In the data below, find each line carrying the string "handle" and copy it out.

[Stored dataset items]
╭──

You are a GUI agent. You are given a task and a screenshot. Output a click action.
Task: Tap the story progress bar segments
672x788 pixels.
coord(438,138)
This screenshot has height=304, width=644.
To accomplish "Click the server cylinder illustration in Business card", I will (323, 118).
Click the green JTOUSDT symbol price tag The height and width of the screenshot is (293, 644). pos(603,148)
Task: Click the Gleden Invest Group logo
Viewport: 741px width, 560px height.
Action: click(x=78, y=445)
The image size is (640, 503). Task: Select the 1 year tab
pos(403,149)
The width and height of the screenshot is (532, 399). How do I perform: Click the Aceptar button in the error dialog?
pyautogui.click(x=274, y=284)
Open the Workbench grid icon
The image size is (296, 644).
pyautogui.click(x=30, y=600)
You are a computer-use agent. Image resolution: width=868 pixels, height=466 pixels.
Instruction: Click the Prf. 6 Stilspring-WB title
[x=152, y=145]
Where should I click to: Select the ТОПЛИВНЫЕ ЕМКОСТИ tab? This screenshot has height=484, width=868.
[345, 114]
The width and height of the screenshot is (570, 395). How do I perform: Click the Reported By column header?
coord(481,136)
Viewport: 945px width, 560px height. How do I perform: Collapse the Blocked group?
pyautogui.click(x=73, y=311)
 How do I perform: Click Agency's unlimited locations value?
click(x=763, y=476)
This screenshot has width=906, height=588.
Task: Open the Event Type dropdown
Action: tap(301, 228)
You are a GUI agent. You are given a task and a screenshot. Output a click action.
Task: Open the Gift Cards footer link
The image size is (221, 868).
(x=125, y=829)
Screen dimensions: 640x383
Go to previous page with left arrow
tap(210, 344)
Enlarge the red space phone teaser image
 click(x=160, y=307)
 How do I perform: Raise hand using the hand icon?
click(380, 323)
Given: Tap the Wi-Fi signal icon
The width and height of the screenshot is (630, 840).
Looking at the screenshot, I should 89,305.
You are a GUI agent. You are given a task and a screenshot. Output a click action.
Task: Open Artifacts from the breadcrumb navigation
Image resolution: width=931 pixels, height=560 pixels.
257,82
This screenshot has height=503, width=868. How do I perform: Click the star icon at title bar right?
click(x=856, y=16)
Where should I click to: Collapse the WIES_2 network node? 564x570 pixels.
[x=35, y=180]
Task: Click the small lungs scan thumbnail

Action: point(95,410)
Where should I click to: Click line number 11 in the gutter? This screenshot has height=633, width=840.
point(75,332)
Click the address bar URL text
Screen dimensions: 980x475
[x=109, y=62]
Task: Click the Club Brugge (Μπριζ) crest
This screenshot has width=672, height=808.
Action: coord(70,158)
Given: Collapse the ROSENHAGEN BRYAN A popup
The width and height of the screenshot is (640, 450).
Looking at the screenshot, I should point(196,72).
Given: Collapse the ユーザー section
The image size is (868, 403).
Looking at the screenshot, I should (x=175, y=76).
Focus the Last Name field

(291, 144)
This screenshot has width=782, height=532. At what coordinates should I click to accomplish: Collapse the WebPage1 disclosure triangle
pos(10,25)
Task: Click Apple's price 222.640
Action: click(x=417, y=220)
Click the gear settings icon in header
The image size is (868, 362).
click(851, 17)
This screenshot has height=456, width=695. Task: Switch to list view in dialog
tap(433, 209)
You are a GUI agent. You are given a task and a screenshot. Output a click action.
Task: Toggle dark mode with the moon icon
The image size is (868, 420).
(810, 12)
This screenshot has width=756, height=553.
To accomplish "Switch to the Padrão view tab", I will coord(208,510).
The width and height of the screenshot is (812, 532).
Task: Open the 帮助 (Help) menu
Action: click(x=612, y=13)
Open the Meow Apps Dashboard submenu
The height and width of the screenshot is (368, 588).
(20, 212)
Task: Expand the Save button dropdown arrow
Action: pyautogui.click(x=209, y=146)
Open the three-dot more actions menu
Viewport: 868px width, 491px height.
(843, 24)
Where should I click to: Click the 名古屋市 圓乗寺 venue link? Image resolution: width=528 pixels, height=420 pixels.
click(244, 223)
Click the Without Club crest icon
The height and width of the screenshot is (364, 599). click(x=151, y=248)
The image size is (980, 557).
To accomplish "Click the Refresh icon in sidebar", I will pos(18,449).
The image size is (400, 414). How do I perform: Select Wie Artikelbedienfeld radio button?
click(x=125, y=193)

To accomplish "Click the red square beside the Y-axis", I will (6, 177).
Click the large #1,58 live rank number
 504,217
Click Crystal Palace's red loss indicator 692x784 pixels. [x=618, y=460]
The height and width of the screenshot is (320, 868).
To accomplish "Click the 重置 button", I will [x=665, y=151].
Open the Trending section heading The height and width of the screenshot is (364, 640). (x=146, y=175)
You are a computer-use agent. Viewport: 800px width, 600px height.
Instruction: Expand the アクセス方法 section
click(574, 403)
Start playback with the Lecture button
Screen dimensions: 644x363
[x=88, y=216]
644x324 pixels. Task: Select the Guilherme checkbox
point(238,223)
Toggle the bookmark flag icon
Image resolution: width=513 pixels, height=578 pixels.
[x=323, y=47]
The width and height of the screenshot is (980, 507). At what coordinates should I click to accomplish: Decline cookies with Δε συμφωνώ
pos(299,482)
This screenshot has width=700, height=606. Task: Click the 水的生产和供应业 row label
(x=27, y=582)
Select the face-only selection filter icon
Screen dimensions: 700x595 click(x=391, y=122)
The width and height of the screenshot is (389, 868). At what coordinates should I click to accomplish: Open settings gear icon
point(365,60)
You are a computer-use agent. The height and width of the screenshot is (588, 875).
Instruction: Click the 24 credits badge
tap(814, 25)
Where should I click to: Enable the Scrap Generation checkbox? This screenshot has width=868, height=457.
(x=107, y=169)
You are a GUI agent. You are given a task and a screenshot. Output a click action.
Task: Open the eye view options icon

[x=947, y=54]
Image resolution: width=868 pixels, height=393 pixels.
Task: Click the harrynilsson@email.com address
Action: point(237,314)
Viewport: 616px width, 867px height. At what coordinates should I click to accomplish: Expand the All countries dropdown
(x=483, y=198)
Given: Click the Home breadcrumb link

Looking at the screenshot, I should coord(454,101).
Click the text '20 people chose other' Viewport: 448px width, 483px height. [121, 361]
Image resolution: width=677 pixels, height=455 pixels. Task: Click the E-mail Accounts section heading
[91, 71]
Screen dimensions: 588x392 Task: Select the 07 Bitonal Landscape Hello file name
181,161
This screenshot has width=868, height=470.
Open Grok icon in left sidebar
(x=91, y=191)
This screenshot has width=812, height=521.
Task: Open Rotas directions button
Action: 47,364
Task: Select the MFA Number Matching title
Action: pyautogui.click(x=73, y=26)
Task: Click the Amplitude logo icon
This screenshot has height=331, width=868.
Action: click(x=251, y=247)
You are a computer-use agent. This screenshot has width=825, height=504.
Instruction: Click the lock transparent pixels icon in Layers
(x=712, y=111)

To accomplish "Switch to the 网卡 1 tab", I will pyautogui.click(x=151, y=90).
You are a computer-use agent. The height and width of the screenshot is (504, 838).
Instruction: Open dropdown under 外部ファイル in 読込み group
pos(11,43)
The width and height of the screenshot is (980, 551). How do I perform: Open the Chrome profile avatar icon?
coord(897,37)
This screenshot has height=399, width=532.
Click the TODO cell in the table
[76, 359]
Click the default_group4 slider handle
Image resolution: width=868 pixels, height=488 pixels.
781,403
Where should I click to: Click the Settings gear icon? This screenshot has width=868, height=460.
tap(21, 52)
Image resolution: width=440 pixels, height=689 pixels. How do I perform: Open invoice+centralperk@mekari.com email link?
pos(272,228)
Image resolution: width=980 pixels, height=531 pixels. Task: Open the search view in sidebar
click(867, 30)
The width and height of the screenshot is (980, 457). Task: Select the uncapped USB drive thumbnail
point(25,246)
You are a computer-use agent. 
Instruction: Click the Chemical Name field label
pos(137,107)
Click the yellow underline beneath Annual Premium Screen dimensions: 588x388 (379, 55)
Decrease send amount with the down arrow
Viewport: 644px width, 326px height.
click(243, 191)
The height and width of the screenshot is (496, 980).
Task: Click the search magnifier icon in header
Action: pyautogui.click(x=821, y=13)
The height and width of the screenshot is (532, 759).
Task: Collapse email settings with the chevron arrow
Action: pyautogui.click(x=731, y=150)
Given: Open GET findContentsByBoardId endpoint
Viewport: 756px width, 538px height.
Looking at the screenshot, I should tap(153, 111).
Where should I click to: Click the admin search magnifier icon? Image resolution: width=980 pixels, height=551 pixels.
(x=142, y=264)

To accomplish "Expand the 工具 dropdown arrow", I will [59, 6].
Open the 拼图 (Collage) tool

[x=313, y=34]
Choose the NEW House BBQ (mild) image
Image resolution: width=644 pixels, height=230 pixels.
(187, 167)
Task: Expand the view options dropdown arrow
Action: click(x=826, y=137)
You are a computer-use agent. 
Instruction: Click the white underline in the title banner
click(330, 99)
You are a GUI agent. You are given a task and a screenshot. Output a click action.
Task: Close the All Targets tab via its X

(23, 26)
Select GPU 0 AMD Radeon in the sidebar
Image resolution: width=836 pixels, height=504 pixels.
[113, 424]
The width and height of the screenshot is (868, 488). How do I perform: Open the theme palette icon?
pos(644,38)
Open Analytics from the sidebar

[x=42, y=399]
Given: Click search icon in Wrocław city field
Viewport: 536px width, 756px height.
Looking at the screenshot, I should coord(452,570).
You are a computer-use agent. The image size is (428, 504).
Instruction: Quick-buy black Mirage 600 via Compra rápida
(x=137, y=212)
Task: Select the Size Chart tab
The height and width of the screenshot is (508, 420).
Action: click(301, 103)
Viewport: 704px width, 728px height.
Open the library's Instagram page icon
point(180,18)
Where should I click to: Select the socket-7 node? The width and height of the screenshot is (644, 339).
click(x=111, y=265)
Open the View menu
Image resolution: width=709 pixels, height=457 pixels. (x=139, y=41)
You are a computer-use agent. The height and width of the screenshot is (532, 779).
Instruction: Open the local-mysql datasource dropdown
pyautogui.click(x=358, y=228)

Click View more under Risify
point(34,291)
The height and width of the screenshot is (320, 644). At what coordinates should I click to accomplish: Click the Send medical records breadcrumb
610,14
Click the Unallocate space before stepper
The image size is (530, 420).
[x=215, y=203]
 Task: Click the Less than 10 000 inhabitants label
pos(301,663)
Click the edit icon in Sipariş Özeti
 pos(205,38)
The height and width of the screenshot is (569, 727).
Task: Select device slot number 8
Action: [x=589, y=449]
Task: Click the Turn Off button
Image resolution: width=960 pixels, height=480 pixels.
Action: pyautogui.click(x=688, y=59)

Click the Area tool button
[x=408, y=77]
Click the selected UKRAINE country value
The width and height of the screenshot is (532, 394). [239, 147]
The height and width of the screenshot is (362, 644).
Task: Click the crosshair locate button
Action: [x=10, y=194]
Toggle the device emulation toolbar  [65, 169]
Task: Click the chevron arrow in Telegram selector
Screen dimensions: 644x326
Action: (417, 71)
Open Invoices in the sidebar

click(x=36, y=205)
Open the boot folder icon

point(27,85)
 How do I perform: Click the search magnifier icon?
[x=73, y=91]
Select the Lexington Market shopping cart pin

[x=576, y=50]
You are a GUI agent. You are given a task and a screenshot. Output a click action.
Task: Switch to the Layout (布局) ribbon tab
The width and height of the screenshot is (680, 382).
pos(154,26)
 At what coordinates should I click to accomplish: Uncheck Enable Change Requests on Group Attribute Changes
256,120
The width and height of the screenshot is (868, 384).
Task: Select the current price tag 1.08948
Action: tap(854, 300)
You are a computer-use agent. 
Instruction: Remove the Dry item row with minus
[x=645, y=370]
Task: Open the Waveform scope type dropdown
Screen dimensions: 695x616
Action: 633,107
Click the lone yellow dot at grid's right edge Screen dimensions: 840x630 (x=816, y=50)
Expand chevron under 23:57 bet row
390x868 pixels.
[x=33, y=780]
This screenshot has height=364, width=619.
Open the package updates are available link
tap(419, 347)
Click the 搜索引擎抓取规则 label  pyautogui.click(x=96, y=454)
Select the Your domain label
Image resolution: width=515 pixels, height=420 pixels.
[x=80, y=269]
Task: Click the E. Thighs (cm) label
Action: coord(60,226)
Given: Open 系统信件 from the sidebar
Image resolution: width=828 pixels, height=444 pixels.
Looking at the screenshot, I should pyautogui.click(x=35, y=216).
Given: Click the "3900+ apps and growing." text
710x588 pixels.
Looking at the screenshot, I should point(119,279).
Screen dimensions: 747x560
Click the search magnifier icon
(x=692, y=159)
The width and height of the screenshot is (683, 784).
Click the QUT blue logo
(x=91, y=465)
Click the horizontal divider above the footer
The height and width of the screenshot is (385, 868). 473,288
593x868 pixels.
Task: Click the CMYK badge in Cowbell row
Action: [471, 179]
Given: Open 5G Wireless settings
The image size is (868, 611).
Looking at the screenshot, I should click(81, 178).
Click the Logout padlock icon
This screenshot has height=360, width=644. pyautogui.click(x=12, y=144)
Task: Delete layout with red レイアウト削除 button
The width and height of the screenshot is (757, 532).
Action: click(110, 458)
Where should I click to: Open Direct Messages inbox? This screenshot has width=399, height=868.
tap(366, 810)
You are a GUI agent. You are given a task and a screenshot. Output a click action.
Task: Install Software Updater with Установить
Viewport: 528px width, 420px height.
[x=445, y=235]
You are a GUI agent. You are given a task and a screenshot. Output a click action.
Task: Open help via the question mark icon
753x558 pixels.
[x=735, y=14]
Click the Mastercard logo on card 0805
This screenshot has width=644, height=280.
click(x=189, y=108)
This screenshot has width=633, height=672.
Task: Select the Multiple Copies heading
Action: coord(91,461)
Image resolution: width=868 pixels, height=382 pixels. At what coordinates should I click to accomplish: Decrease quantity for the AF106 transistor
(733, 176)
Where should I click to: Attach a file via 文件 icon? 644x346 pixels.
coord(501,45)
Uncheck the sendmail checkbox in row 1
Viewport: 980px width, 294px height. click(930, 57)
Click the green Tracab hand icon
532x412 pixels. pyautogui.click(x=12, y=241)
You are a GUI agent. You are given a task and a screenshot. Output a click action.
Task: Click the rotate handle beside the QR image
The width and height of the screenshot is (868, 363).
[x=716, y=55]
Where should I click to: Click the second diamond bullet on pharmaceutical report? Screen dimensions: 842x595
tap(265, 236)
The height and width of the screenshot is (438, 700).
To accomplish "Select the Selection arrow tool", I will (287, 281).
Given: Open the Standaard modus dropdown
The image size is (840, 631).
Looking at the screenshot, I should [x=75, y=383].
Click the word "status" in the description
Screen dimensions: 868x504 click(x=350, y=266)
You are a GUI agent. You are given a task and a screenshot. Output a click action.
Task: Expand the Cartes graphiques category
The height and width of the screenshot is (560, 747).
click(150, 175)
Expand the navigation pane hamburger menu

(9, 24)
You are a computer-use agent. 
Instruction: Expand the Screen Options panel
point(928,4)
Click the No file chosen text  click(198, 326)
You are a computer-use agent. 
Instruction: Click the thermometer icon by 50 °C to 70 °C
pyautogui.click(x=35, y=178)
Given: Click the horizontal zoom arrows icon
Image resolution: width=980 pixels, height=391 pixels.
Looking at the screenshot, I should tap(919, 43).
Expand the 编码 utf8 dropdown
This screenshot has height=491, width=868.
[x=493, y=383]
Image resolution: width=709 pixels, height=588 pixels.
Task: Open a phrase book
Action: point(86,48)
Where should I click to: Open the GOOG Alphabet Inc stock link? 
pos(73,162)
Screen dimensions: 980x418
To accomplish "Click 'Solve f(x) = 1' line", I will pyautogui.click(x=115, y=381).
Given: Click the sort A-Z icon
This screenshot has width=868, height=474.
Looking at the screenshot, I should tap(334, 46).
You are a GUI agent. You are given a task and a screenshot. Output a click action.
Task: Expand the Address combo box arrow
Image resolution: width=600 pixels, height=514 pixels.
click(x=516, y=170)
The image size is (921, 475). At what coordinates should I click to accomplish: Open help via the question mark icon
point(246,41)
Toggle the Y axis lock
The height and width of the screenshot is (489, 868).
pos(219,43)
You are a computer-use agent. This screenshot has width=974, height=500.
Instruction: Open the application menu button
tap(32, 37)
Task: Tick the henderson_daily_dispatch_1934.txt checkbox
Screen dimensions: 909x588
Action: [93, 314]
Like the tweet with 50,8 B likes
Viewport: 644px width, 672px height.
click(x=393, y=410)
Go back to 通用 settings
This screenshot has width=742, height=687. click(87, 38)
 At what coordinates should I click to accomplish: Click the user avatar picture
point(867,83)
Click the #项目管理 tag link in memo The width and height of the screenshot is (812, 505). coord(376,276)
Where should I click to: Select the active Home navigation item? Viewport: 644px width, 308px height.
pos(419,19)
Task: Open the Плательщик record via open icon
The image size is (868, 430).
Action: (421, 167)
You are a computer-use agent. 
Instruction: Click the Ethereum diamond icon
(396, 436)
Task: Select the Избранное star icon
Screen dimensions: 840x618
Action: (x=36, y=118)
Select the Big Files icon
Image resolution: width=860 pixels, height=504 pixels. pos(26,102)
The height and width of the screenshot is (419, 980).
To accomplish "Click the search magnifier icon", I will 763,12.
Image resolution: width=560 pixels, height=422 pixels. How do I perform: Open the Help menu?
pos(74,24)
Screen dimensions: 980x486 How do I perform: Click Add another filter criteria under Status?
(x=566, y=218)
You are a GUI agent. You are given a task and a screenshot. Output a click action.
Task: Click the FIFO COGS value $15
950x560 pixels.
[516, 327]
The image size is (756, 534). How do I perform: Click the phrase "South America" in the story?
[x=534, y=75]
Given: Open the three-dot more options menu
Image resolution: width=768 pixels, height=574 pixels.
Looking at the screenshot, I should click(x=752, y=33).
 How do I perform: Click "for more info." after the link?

╰──

EXPECTED ANSWER:
Click the default_group4 slider handle
Task: Click the rotate handle beside the QR image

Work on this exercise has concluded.